EXERCISE: Please make an exact transcription of all the data that follows.

╭──

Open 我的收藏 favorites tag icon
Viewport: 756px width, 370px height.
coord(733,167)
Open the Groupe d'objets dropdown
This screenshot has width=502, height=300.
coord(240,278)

╰──

ANSWER TO THIS PROBLEM:
Open 我的收藏 favorites tag icon
Viewport: 756px width, 370px height.
coord(733,167)
Open the Groupe d'objets dropdown
This screenshot has width=502, height=300.
coord(240,278)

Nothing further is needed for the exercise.